From the Guidelines
The treatment of acute aortic dissection requires immediate medical intervention, with a focus on reducing aortic wall stress through blood pressure control and heart rate management, as outlined in the 2024 ESC guidelines for the management of peripheral arterial and aortic diseases 1.
Key Principles of Management
- The cornerstone of treatment is initial reduction of the pulse pressure by lowering systolic blood pressure (SBP) below 120 mmHg and heart rhythm ≤60 beats per minute (b.p.m.) to decrease aortic wall stress.
- Intravenous beta blockade, such as labetalol, is generally accepted as the best option for initial treatment, with non-dihydropyridine calcium channel blockers (CCBs) as an alternative if beta blockers are contraindicated 1.
- If the blood pressure target is not reached after initiating beta-blockers, intravenous vasodilators such as nitrates or dihydropyridine CCBs (e.g., nicardipine) can be administered concomitantly with rate-controlling agents to avoid reflex tachycardia.
Medical Management
- Initial medical management should include prompt treatment with anti-impulse therapy and invasive monitoring of blood pressure with an arterial line in an ICU setting, as recommended by the 2022 ACC/AHA guideline for the diagnosis and management of aortic disease 1.
- Patients should be treated to an SBP <120 mm Hg or to the lowest blood pressure that maintains adequate end-organ perfusion, as well as to a target heart rate of 60 to 80 bpm 1.
- Pain control with intravenous opioids is essential for hemodynamic management and patient comfort.
Surgical Intervention
- For type A dissections, emergency surgical repair is the standard treatment to prevent rupture and death.
- For type B dissections, medical management is often the first approach, with surgery reserved for complications such as malperfusion, aneurysmal expansion, or persistent pain despite medical therapy.

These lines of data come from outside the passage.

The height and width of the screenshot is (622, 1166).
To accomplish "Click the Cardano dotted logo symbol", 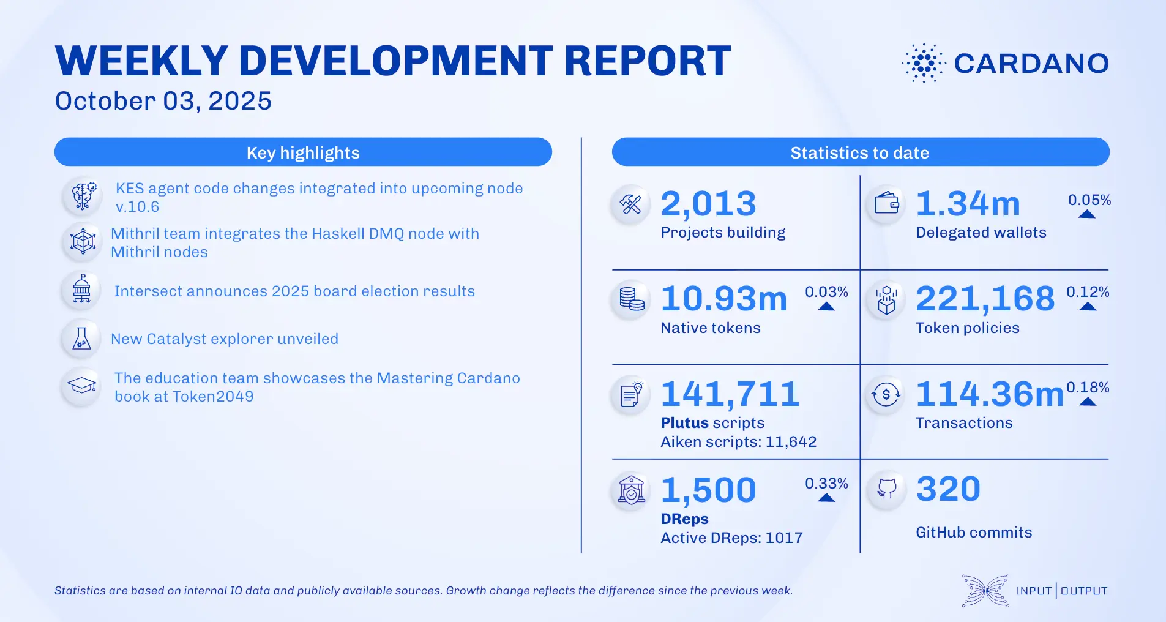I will (924, 63).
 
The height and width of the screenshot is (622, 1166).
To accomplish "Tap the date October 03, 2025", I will (163, 101).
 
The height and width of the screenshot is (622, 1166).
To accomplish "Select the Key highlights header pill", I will (303, 152).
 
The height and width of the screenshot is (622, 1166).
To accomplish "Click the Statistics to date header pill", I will (860, 152).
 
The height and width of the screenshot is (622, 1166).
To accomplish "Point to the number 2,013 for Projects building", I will (708, 204).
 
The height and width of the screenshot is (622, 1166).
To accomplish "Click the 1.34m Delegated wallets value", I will (968, 204).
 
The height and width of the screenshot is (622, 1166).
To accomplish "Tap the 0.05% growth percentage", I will (1089, 200).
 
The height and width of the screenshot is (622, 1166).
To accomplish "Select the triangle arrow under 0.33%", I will (826, 498).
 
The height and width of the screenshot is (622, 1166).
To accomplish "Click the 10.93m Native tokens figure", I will (723, 299).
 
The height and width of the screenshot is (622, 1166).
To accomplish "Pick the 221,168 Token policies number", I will (985, 299).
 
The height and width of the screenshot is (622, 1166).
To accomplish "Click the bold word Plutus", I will (684, 423).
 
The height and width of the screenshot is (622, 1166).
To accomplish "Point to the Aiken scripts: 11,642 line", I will (738, 442).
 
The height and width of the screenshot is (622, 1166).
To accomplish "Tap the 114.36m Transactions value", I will (989, 394).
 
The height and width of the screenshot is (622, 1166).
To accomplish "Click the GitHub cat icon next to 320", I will (886, 489).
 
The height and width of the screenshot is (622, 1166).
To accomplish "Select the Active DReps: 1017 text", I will (731, 538).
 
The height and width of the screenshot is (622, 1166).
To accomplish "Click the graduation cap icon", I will (81, 386).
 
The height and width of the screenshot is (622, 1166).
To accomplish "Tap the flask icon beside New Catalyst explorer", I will (81, 338).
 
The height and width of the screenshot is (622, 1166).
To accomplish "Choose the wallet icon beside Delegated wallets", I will (886, 203).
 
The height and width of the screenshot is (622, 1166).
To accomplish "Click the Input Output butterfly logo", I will (985, 591).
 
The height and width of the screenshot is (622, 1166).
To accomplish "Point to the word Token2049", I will (213, 397).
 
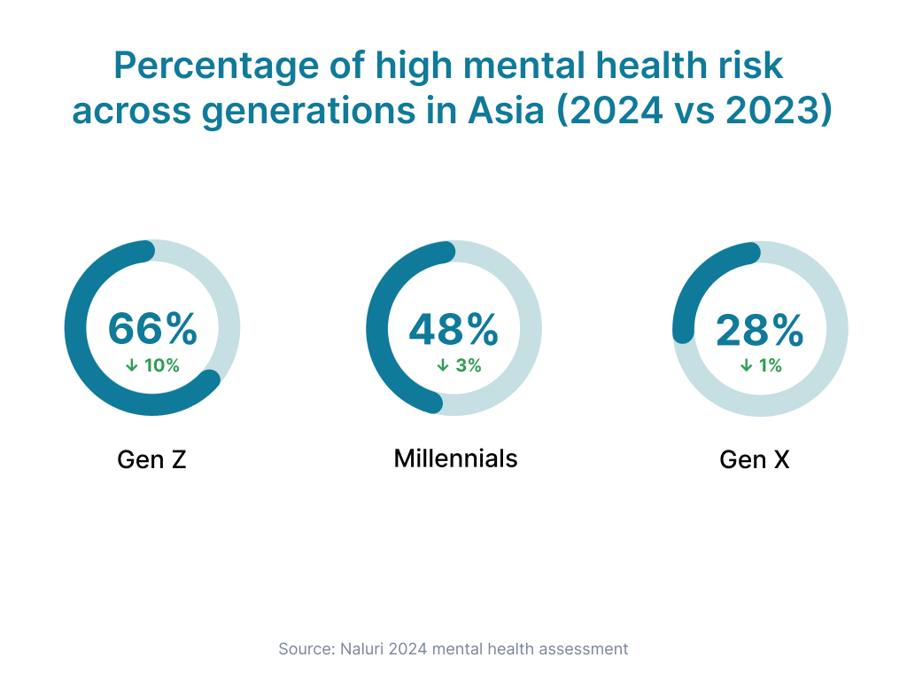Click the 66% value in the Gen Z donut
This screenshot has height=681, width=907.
[152, 329]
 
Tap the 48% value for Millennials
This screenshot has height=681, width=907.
[454, 329]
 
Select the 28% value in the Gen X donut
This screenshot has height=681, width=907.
[760, 331]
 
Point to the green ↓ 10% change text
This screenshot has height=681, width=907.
[152, 365]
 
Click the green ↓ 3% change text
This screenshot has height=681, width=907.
[459, 365]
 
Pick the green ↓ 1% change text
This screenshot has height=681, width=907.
[761, 365]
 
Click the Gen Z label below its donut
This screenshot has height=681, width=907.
[151, 460]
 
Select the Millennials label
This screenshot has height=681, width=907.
[455, 458]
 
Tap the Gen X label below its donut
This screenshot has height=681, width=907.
[755, 460]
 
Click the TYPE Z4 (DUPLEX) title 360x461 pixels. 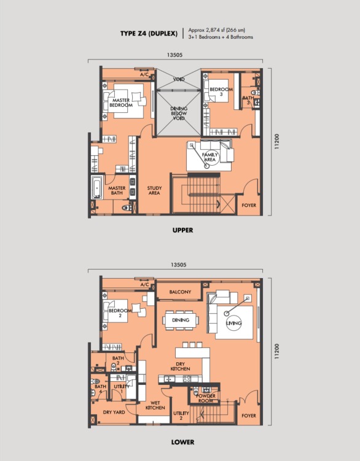pos(149,34)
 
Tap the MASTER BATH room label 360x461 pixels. pos(117,190)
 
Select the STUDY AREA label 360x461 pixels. pos(154,190)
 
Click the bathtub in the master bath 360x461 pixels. pos(97,187)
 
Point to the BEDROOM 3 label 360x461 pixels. pos(221,91)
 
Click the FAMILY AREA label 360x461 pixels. pos(210,157)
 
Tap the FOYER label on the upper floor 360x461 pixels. pos(249,205)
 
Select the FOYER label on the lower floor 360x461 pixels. pos(249,416)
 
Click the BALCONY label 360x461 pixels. pos(180,292)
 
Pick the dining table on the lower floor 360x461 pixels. pos(181,320)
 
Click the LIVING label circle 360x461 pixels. pos(233,323)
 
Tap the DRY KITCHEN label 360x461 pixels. pos(180,366)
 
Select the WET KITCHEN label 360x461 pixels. pos(155,405)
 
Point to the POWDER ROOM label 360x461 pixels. pos(206,398)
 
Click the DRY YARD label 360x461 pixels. pos(114,412)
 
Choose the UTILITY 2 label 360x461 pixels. pos(181,416)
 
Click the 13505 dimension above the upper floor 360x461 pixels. pos(174,55)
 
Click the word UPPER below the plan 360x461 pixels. pos(183,230)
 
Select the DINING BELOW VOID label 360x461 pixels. pos(179,113)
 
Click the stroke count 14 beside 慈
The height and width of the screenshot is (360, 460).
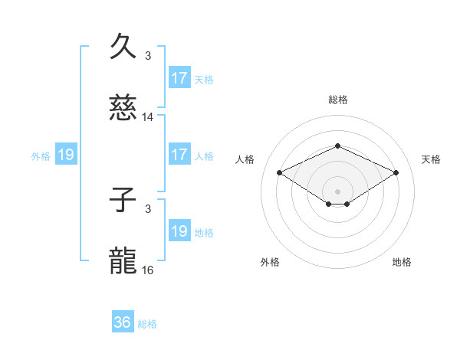point(148,117)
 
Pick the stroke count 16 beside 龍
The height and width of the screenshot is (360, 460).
point(148,270)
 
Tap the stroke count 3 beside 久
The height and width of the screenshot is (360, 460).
point(148,55)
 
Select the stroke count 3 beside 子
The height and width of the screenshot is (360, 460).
point(148,208)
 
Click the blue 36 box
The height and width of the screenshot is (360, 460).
point(123,322)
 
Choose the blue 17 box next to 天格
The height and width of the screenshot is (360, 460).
point(179,78)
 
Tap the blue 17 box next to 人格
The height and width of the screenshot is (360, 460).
point(179,155)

- Endovascular repair with stent grafts may be an option for selected patients with type B dissections who develop complications.
Long-term Management
- Long-term management includes lifelong blood pressure control, regular imaging surveillance, and genetic testing for familial aortic syndromes when appropriate.

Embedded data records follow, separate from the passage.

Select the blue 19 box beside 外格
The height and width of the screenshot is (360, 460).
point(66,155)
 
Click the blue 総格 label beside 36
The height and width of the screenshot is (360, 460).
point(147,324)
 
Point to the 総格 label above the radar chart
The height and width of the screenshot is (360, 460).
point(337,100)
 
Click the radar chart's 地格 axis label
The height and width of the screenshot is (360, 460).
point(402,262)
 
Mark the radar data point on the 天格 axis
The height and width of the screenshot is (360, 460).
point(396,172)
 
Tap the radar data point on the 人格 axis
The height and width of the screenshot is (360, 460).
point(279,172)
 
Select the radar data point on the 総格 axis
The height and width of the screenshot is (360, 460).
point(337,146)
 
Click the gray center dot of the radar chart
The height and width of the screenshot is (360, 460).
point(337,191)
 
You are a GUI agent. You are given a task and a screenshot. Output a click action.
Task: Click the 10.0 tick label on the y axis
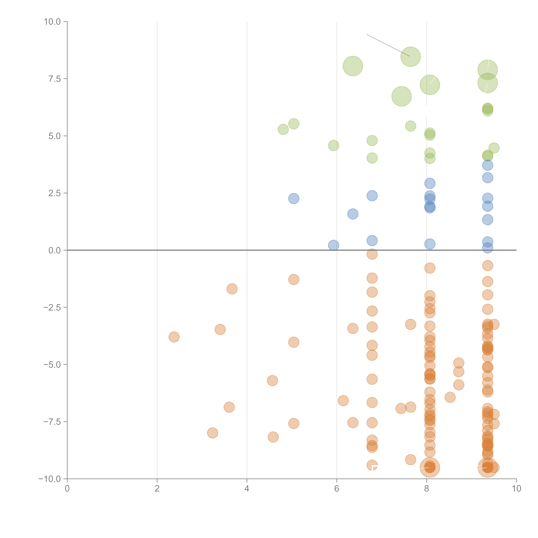tap(52, 22)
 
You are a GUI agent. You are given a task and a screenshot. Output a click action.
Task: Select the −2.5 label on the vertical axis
tap(52, 307)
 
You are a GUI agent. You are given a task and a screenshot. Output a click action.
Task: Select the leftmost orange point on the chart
tap(174, 337)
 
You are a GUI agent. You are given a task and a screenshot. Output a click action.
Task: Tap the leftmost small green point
tap(283, 129)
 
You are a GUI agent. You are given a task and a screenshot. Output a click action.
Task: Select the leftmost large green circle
tap(353, 66)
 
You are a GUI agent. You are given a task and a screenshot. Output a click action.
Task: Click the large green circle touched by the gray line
tap(410, 57)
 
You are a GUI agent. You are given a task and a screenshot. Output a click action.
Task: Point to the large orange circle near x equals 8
tap(430, 468)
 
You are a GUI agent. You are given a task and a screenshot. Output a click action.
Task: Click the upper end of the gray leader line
tap(367, 35)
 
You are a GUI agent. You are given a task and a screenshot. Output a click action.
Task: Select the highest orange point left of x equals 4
tap(232, 289)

- The use of angiotensin-converting enzyme inhibitors (ACEIs) and angiotensin receptor blockers (ARBs) is beneficial in the long-term management of hypertension in patients with aortic dissection, as shown in recent studies 1.

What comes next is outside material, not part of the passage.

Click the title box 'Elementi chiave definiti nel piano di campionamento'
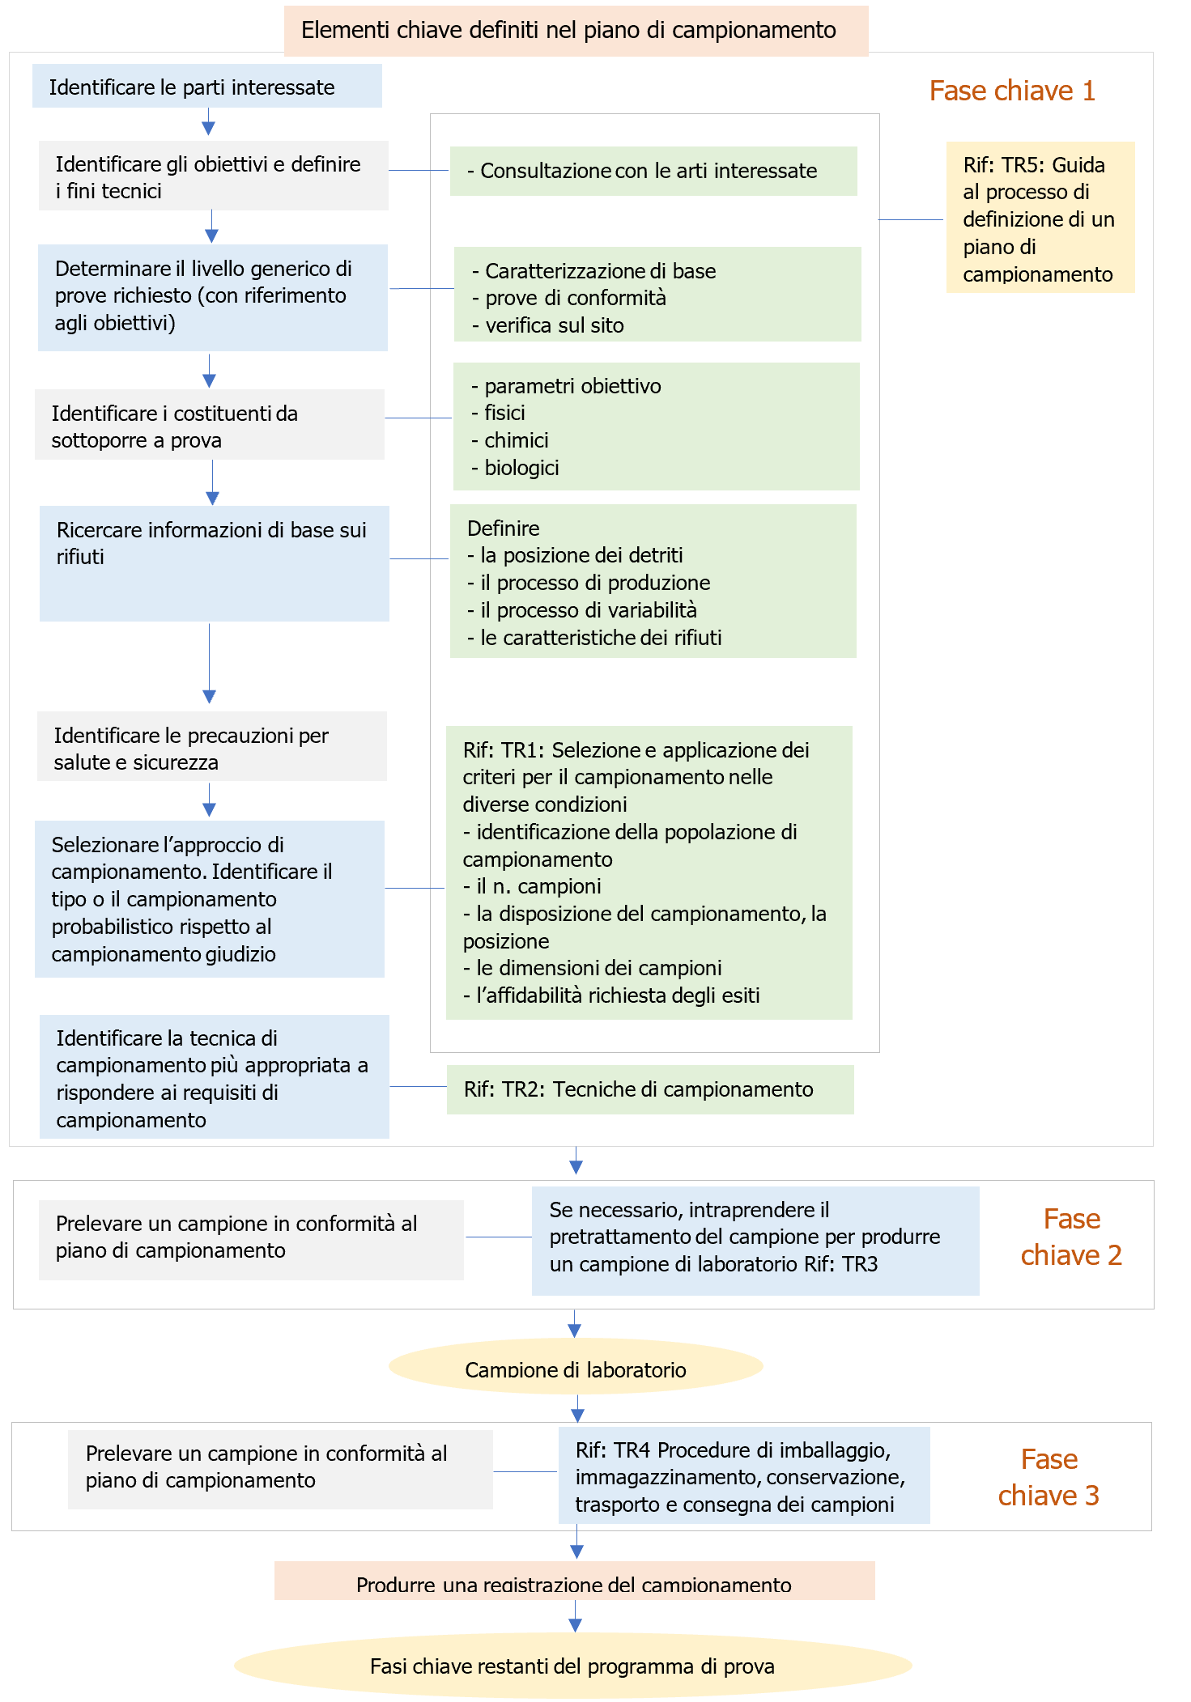(x=576, y=31)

- Statins are used routinely in patients after aortic dissection, although the evidence is not very robust 1.
From the Research
Treatment Overview
- The treatment of acute aortic dissection should begin as soon as the diagnosis is suspected, with aggressive measures to lower systemic blood pressure and its rate of increase 2.
- Patients with type A dissection are typically managed with emergency surgery, while those with type B dissection are treated medically unless complications arise 2, 3.
- Medical therapy for acute aortic dissection involves aggressive blood pressure lowering, usually with intravenous beta-blockade in combination with sodium nitroprusside 2, 4.
Medical Management
- The goal of medical management is to control the heart rate, systolic blood pressure, and pain 4.
- Beta blockers are commonly used to control heart rate and blood pressure, with 90% of patients receiving this treatment 5.
- Statin treatment has been associated with higher long-term survival in medically managed patients 5.
Surgical Intervention
- Patients with type A acute aortic dissection should be referred for emergency aortic surgery 4.
- Patients with type B acute aortic dissection may require surgical or endovascular interventions if complications arise 3, 4.
- Thoracic endovascular aortic repair (TEVAR) can improve clinical outcomes in patients with complicated type B aortic dissection 3.